**Provided information:**

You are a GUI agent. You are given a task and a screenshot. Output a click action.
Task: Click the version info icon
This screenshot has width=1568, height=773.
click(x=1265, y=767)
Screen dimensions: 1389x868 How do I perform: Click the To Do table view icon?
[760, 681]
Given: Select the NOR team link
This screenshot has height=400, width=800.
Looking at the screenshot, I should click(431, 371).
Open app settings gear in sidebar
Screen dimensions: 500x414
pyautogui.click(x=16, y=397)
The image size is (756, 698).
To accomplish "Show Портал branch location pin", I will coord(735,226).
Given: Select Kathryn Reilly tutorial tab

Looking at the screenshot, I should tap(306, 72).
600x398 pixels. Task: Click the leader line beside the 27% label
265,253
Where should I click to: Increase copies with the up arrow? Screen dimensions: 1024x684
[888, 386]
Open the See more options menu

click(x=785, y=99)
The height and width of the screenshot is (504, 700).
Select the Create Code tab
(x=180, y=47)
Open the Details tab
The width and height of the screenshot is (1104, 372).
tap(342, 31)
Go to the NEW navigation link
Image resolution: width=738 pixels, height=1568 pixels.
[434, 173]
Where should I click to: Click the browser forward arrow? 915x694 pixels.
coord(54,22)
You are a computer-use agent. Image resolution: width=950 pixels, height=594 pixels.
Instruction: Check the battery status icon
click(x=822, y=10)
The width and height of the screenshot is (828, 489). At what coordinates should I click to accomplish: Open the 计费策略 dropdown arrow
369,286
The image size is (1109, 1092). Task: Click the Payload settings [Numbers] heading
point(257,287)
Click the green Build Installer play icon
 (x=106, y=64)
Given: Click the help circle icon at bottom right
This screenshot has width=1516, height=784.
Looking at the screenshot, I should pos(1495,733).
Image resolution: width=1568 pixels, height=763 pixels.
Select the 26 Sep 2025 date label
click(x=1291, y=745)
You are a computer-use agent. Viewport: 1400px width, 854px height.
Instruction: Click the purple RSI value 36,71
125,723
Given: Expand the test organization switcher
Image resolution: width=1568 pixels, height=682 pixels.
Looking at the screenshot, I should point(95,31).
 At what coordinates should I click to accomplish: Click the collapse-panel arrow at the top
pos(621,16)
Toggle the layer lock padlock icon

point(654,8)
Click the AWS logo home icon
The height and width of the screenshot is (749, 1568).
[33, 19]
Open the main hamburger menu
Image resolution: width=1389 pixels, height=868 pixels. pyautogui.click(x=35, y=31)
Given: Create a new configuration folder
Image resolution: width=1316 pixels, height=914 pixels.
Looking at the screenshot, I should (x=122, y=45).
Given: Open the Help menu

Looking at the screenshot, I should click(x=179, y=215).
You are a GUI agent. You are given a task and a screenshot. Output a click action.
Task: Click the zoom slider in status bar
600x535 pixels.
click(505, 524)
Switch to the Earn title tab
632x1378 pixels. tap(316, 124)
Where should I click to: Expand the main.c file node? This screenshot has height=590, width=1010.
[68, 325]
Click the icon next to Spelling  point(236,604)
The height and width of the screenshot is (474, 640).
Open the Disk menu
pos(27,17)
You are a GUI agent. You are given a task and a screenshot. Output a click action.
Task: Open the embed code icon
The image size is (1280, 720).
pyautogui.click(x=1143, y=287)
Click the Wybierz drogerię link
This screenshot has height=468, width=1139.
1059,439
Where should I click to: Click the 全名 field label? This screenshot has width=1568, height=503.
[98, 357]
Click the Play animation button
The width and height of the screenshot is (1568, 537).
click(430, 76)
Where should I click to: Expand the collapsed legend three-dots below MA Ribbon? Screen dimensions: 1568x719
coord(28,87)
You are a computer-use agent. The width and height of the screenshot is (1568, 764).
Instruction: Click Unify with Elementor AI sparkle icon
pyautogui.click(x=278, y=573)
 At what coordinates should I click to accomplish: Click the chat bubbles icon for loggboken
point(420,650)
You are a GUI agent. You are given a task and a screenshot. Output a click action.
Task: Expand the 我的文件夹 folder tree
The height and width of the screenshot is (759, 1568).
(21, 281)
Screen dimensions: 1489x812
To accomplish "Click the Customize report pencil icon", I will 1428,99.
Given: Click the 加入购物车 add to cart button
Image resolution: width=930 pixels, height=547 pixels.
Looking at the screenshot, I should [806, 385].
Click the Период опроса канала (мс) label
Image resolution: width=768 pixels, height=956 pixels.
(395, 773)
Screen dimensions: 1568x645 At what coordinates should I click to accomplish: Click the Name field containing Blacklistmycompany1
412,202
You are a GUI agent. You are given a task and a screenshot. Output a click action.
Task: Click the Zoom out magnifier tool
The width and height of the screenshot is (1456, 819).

**Task objective:**
Put every line of the entries above into a JSON list of strings, one string per line, leaving out the blank lines.

**Reply to the exercise:**
[
  "You are a GUI agent. You are given a task and a screenshot. Output a click action.",
  "Task: Click the version info icon",
  "This screenshot has width=1568, height=773.",
  "click(x=1265, y=767)",
  "Screen dimensions: 1389x868 How do I perform: Click the To Do table view icon?",
  "[760, 681]",
  "Given: Select the NOR team link",
  "This screenshot has height=400, width=800.",
  "Looking at the screenshot, I should click(431, 371).",
  "Open app settings gear in sidebar",
  "Screen dimensions: 500x414",
  "pyautogui.click(x=16, y=397)",
  "The image size is (756, 698).",
  "To accomplish \"Show Портал branch location pin\", I will coord(735,226).",
  "Given: Select Kathryn Reilly tutorial tab",
  "Looking at the screenshot, I should tap(306, 72).",
  "600x398 pixels. Task: Click the leader line beside the 27% label",
  "265,253",
  "Where should I click to: Increase copies with the up arrow? Screen dimensions: 1024x684",
  "[888, 386]",
  "Open the See more options menu",
  "click(x=785, y=99)",
  "The height and width of the screenshot is (504, 700).",
  "Select the Create Code tab",
  "(x=180, y=47)",
  "Open the Details tab",
  "The width and height of the screenshot is (1104, 372).",
  "tap(342, 31)",
  "Go to the NEW navigation link",
  "Image resolution: width=738 pixels, height=1568 pixels.",
  "[434, 173]",
  "Where should I click to: Click the browser forward arrow? 915x694 pixels.",
  "coord(54,22)",
  "You are a computer-use agent. Image resolution: width=950 pixels, height=594 pixels.",
  "Instruction: Check the battery status icon",
  "click(x=822, y=10)",
  "The width and height of the screenshot is (828, 489). At what coordinates should I click to accomplish: Open the 计费策略 dropdown arrow",
  "369,286",
  "The image size is (1109, 1092). Task: Click the Payload settings [Numbers] heading",
  "point(257,287)",
  "Click the green Build Installer play icon",
  " (x=106, y=64)",
  "Given: Click the help circle icon at bottom right",
  "This screenshot has width=1516, height=784.",
  "Looking at the screenshot, I should pos(1495,733).",
  "Image resolution: width=1568 pixels, height=763 pixels.",
  "Select the 26 Sep 2025 date label",
  "click(x=1291, y=745)",
  "You are a computer-use agent. Viewport: 1400px width, 854px height.",
  "Instruction: Click the purple RSI value 36,71",
  "125,723",
  "Given: Expand the test organization switcher",
  "Image resolution: width=1568 pixels, height=682 pixels.",
  "Looking at the screenshot, I should point(95,31).",
  " At what coordinates should I click to accomplish: Click the collapse-panel arrow at the top",
  "pos(621,16)",
  "Toggle the layer lock padlock icon",
  "point(654,8)",
  "Click the AWS logo home icon",
  "The height and width of the screenshot is (749, 1568).",
  "[33, 19]",
  "Open the main hamburger menu",
  "Image resolution: width=1389 pixels, height=868 pixels. pyautogui.click(x=35, y=31)",
  "Given: Create a new configuration folder",
  "Image resolution: width=1316 pixels, height=914 pixels.",
  "Looking at the screenshot, I should (x=122, y=45).",
  "Given: Open the Help menu",
  "Looking at the screenshot, I should click(x=179, y=215).",
  "You are a GUI agent. You are given a task and a screenshot. Output a click action.",
  "Task: Click the zoom slider in status bar",
  "600x535 pixels.",
  "click(505, 524)",
  "Switch to the Earn title tab",
  "632x1378 pixels. tap(316, 124)",
  "Where should I click to: Expand the main.c file node? This screenshot has height=590, width=1010.",
  "[68, 325]",
  "Click the icon next to Spelling  point(236,604)",
  "The height and width of the screenshot is (474, 640).",
  "Open the Disk menu",
  "pos(27,17)",
  "You are a GUI agent. You are given a task and a screenshot. Output a click action.",
  "Task: Open the embed code icon",
  "The image size is (1280, 720).",
  "pyautogui.click(x=1143, y=287)",
  "Click the Wybierz drogerię link",
  "This screenshot has height=468, width=1139.",
  "1059,439",
  "Where should I click to: Click the 全名 field label? This screenshot has width=1568, height=503.",
  "[98, 357]",
  "Click the Play animation button",
  "The width and height of the screenshot is (1568, 537).",
  "click(430, 76)",
  "Where should I click to: Expand the collapsed legend three-dots below MA Ribbon? Screen dimensions: 1568x719",
  "coord(28,87)",
  "You are a computer-use agent. The width and height of the screenshot is (1568, 764).",
  "Instruction: Click Unify with Elementor AI sparkle icon",
  "pyautogui.click(x=278, y=573)",
  " At what coordinates should I click to accomplish: Click the chat bubbles icon for loggboken",
  "point(420,650)",
  "You are a GUI agent. You are given a task and a screenshot. Output a click action.",
  "Task: Expand the 我的文件夹 folder tree",
  "The height and width of the screenshot is (759, 1568).",
  "(21, 281)",
  "Screen dimensions: 1489x812",
  "To accomplish \"Click the Customize report pencil icon\", I will 1428,99.",
  "Given: Click the 加入购物车 add to cart button",
  "Image resolution: width=930 pixels, height=547 pixels.",
  "Looking at the screenshot, I should [806, 385].",
  "Click the Период опроса канала (мс) label",
  "Image resolution: width=768 pixels, height=956 pixels.",
  "(395, 773)",
  "Screen dimensions: 1568x645 At what coordinates should I click to accomplish: Click the Name field containing Blacklistmycompany1",
  "412,202",
  "You are a GUI agent. You are given a task and a screenshot. Output a click action.",
  "Task: Click the Zoom out magnifier tool",
  "The width and height of the screenshot is (1456, 819)."
]